Con estos escenarios criminales y antihéroes alienados, es fácil resumir 1973 como un año de películas contundentes y frecuentemente violentas en la taquilla. La película más taquillera, “The Exorcist”, dirigida por otro antiguo alumno del Nuevo Hollywood, William Friedkin, llegó a las pantallas y generó controversia, tanto por presentar a un sacerdote como abusador de niños como por (supuestamente) inducir desmayos, vómitos y ataques cardíacos en los cines.
No son las calles arduas urbanas, sino los vastos y abiertos Badlands de Dakota del Sur donde se desarrolla la matanza impulsiva de Terrence Malick en su celebrada película. Y luego está la impactante consecuencia de una violación en grupo en “Serpico” de Sydney Lumet, otro giro neonoir/género de una película centrada en la historia de un buen policía (Al Pacino) resistiendo contra los policías corruptos.
Con Vietnam persistiendo, los cineastas de 1973 no solo reflejaron más violencia; estaban interesados en cómo el cine, como una forma de arte muy distintiva, podía explorar la violencia. Un nuevo sistema de calificación de películas les había dado mayor libertad (ahora se podían mostrar contenidos más explícitos, aunque a un grupo de edad específico). Y una creciente audiencia juvenil tenía hambre de estas nuevas –a veces gráficas, pero a menudo subversivas– historias cinematográficas.

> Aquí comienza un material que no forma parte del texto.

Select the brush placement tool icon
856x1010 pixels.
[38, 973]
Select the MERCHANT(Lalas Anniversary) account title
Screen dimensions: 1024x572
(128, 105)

Pero 1973 también fue el año de “Sleeper”, la comedia de ciencia ficción de Woody Allen, “Paper Moon”, la comedia de timadores padre e hija ganadora de un Oscar de Peter Bogdanovich, “The Sting”, la estafa de apuestas ganadora de un Oscar, y la última entrega de la franquicia Bond, “Live and Let Die” con Roger Moore. Los cineastas del Nuevo Hollywood, y la industria en general, siempre han creado obras de “entretenimiento”. Pero el público quiere variedad: ¿Alguien dijo Barbenheimer?
La tercera película más taquillera de 1973 fue “American Graffiti” de George Lucas. Es un homenaje semi-autobiográfico a los años adolescentes del director, y su fondo de éxitos del rock’n’roll nos recuerda cuán importante es la música en nuestras vidas mientras crecemos. Pero las citas en los autocines y los bailes de la escuela secundaria no son para siempre: un epílogo brusco nos dice que uno de los chicos muere en Vietnam.
Al igual que “Mean Streets”, la película de Lucas es un audaz experimento cinematográfico: las letras musicales se colocan de manera peculiar, e incluso las mismas canciones pueden sonar radicalmente diferentes: nítidas y claras, como en un estéreo casero; huecas, en un vasto salón de la escuela; apagadas y rayadas, en la radio. (Los críticos han llamado a esto “mundialisación”). Altman también estaba experimentando libremente en “The Long Goodbye”: escuchen cómo la misma canción principal se reproduce en una variedad de géneros y estilos diferentes.
Avancemos cinco décadas, y cineastas contemporáneos como David Fincher, Greta Gerwig y Christopher Nolan continúan reescribiendo el manual del cine. ¿Quién dice que las películas deben ser lineales? ¿Realmente los personajes necesitan ser buenos o malos? ¿Por qué la cámara y el sonido tienen que estar atados a la acción?
Las barbas pueden ser opcionales 50 años después, pero esa misión de probar los límites de la gran pantalla no ha cambiado.